One more observation: right now ebook covers mimic print book cover dimensions even though the shape is irrelevant to the contents. I wonder if we’ll start seeing more ebooks designed to fill those 160 x 160 spaces, in other words square.
Q: How can I ensure that no one can copy my ebook and share it with friends?
A: The first question I ask authors is “why did you write this book”? If it’s to support their consulting practice, I ask them if it would be a bad thing if lots more people were exposed to their writing. Clearly this doesn’t apply to all writers but it’s worth thinking about.
Another point I make is that the music you download from Amazon or Apple is not copy protected. The reason is that copy restrictions unfairly hinder legitimate use of the content. There is vocal book-buying constituency that says these protections do more harm than good.
I try to educate my clients about the pros and cons and let them decide. It falls into my Big Three Decisions bucket: price, copy protection (called DRM or digital rights management) and covers. All subjective choices for the author.
Q: What if I want to sell my ebook through my website? What kind of technology would I need to have?
A: The easiest thing to do is link to your book in the online stores at Amazon and B&N, to name just two. While it is possible to sell downloads direct—J.K. Rowling is doing that with Pottermore—you have to think about the return on your investment to set it up.
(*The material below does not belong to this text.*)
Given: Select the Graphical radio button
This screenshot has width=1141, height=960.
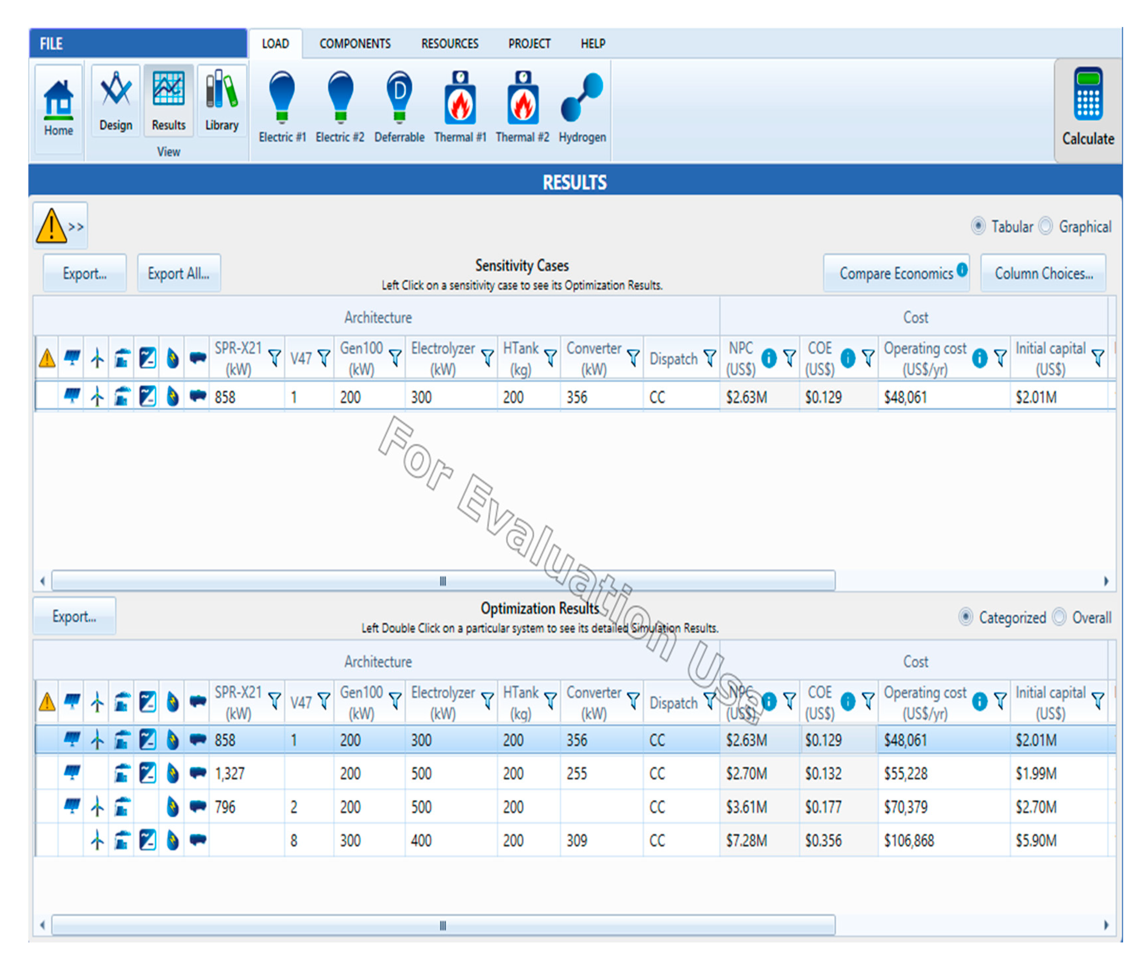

Q: How would I get my ebook listed on Amazon/B&N?
Q: How does the cost of an ebook compare to the cost of a hardcover?
A: Again, pricing is one of my Big Three Decisions. Here are a few things for your readers to think about:
- Your royalty rate depends on your price. For example, Amazon pays 70% if you price between $2.99 and $9.99. Otherwise it’s 35%.
- Don’t offer the ebook at a significant discount from your print book, if you have one.
- Start at 99 cents so you can give it as a “gift” to your friends, family and potential reviewers. You can always increase it later.
- Some prices tend to track according to book size.
- Bonus thought: books are becoming an impulse buy so price accordingly.
There are other considerations and this topic continues to evolve.
Q: What’s the difference between an ebook and a PDF?
A: A PDF is essentially an image on a Kindle or Nook. Imagine not being able to do all those things that e-readers are really great at: font sizing, dictionary lookup, bookmarking, underlining, social sharing, etc. You can’t do that with a PDF.
I remember getting my first Kindle and trying to read a PDF. It was the first and last time I tried doing that!
Q: Can an author just use InDesign to create an eBook? What are the benefits and drawbacks of doing that?
A: Yes, sort of… Once the book is done there are tools that help the designer/user convert the file into a format for selling in the stores. Amazon announced an InDesign plug-in for Kindle but I haven’t used it. You can also save the file in other formats (like RTF) that can be converted. But whatever you do, don’t export a PDF and try to convert it to an ebook format. They tend to be riddled with formatting problems.
In closing, this is a great time to be an author and there really isn’t any downside to publishing in the ebook format.